Flow is often what we want in routes. In a commercial context, flowy routes are one of the most popular products we offer. When we're talking about roped setting in a gym, it's what most people want, most of the time. If route setters were Italian chefs, then being able to set a flowy route is like being able to make pasta. It's the staple of our range. It doesn't mean it's the best on offer, or the thing you must create every time you sling grips, but it is an essential part of the repertoire.
What is flow? Simply put, a route that flows, is a route that has movement that feels intuitive. You set up on the starting holds, and it feels good. You're not bunched up and straining to get off the deck, not confused, it seems to be 'just right'. Higher up, you execute a cross over sequence, rolling the hips to weight the new hold, look down - bang - there's a foot right where you want it. This is flow.
So how do you set a route that flows? There's a few key principles to keep in mind:
1. Let the holds dictate the movement
2. Don't overthink the sequences
3. Avoid cruxes
1. 'Let the holds dictate the movement'
A sure fire way to break the flow of a route, is to try to force a hold to be used in a way that it's not suited for. A hold almost always has an ideal way in which it can be used. Often this simply boils down to comfort. Try gripping the hold in different ways, spinning it around, left hand, right hand, generally the optimum position - the position the shaper intended - will become quite obvious.
If you select the wrong holds to haul up the wall with you, you're going to be struggling from the beginning. On the flip side, with good hold choice, and proper attention to the way a holds supposed to be used, you'll find that routes almost set themselves. In practical terms, having the right holds for the right terrain is a matter of experience. An experienced setter can look at the wall they're setting on, look at the holds available, and know which will be suitable for the difficulty and style of route they need to set.
Tip for new setters: Before selecting holds for your route, look around the gym and find a route of similar grade and style to the one you're supposed to be setting, take note of the holds. How positive they are, how big the feet are, etc. - let this guide your selection.
2. Don't Overthink The Sequence
A movement that is intuitive, is a move that you execute without thought. It's the first thing your reactions tell you to do. You find your body positioned in such a way that it simply leads on to the next sequence organically.
With this in mind: if a route is the product of overthinking, then it's going to climb like that. It will feel complex, stop and start, and thought-provoking. This isn't always a bad thing - but it isn't flow. Keep your sequences simple. Save the 360 spin, lead with your feet, toe hook moves for your next comp boulder.

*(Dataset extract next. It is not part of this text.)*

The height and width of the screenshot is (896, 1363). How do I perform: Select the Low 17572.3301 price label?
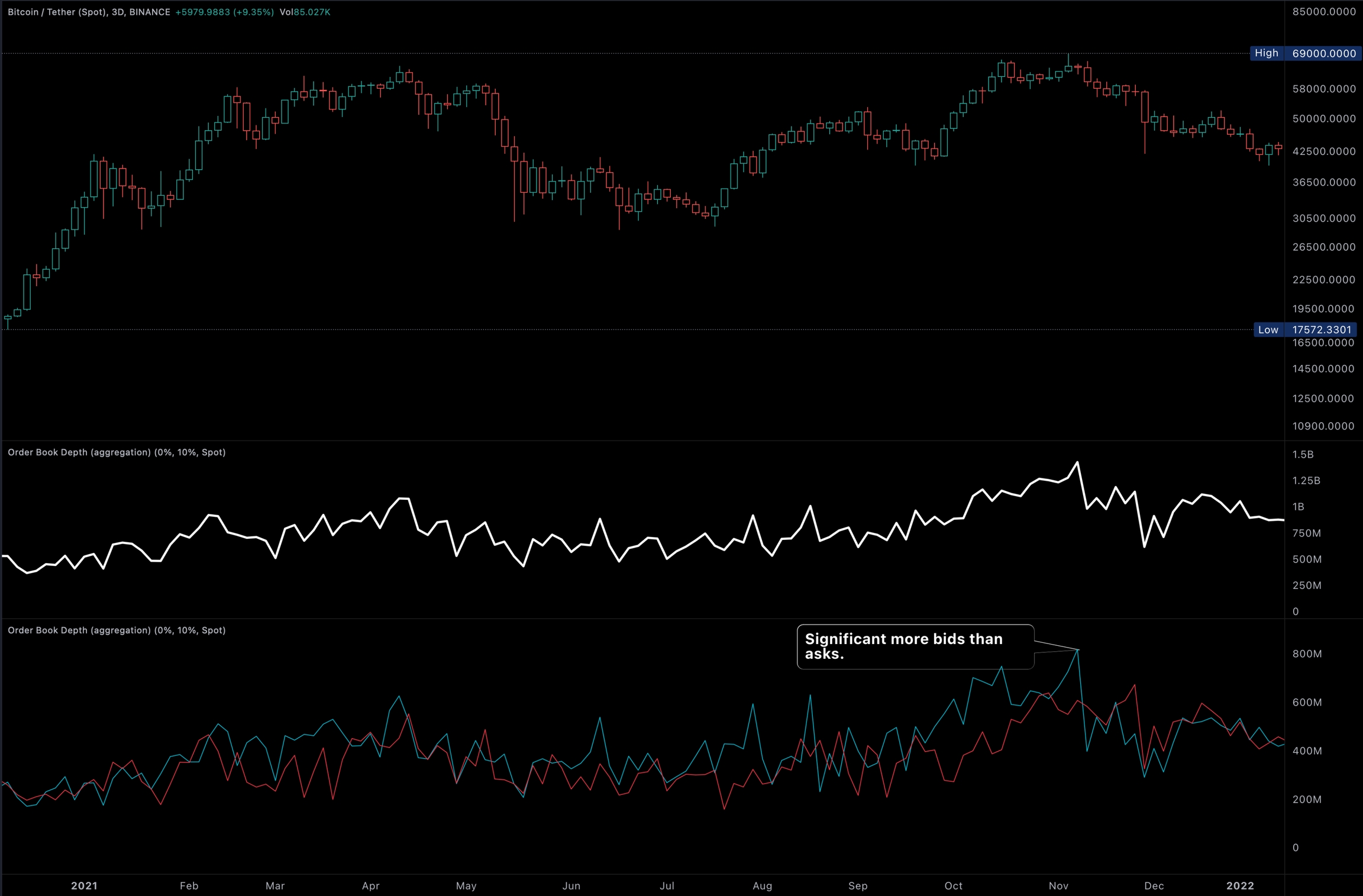(1306, 329)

When you're setting, visualise yourself in the body position that the climber would be in at that point in the route. What feels natural to do next? If you're having a hard time visualising, pull onto the wall and see where the route naturally leads. The first movement you make is likely to be the most intuitive. Obviously, setting like this requires good climbing instincts. This is when becoming a better climber will definitely help you to set better routes.

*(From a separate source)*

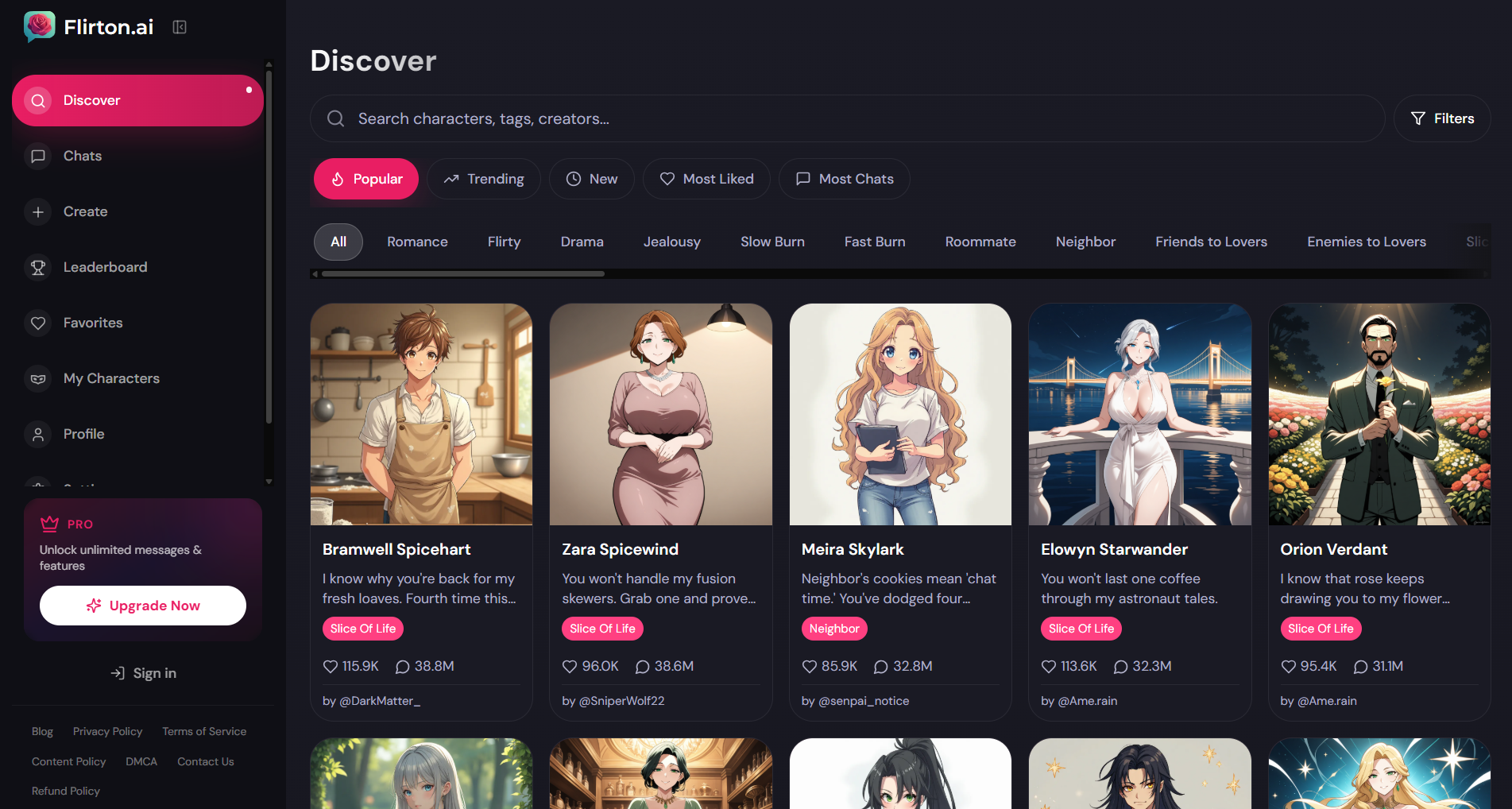Open the Filters panel
The image size is (1512, 809).
click(x=1441, y=118)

Tip for new setters: When you're visualising the next movement, or pulling onto the wall to see where the route naturally leads, don't only think about hand movements. Often, and especially if the climber is in a long, stretched out position, the next natural movement is to walk up their feet, before moving off the current hand holds. Add a couple feet, pull into that position, and then think about the hand movement.
3. No Cruxes
Cruxes break a climber's rhythm. They force a change in pace, and often a change in effort. Putting a hard boulder problem in the middle of an otherwise consistent, flowing route, is like jogging along the seaside, and being suddenly forced into sprinting a 40 yard dash, or hurdling over a falling tree. It breaks your flow.
A route that flows will be consistently difficult. As alluded to earlier, consistent difficulty is often a matter of hold choice. If you're setting on a vertical wall with a mix of crimps and jugs, and you find yourself half way up the route and you've only got the crimps left, well, you're going to have a hard time maintaining the difficulty of the route you've started. Make your life easier by selecting the appropriate holds before you start jumaring (or scissor lifting if you're lucky).

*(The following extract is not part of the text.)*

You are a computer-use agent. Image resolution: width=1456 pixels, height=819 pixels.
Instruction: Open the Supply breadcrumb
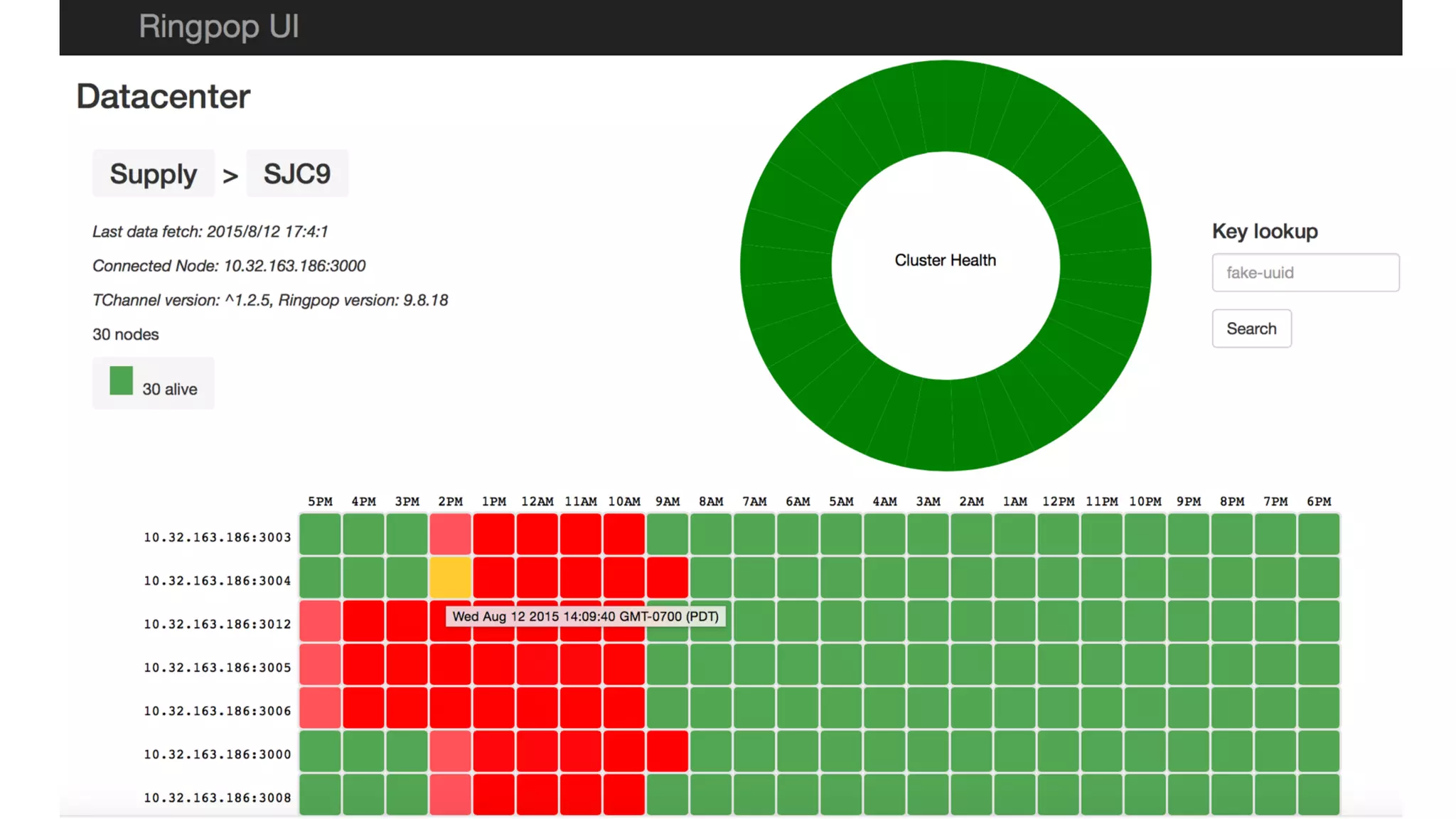[153, 173]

To be clear, when we're talking about cruxes, where talking about movements that are significantly harder than the rest of the route. Like, a 5.10c move on an otherwise 5.10a, It's not as though every need movement need be exactly the same difficulty - that's not possible.
Tip for new setters: Forerunning is the best time to identify unwanted cruxes. If an individual movement or sequence is clearly identified as being too hard, don't be precious with the move - even if it's nice. Make the necessary changes, preferably just by rotating or moving pieces. This is more time efficient and less likely to ruin other movements than adding holds.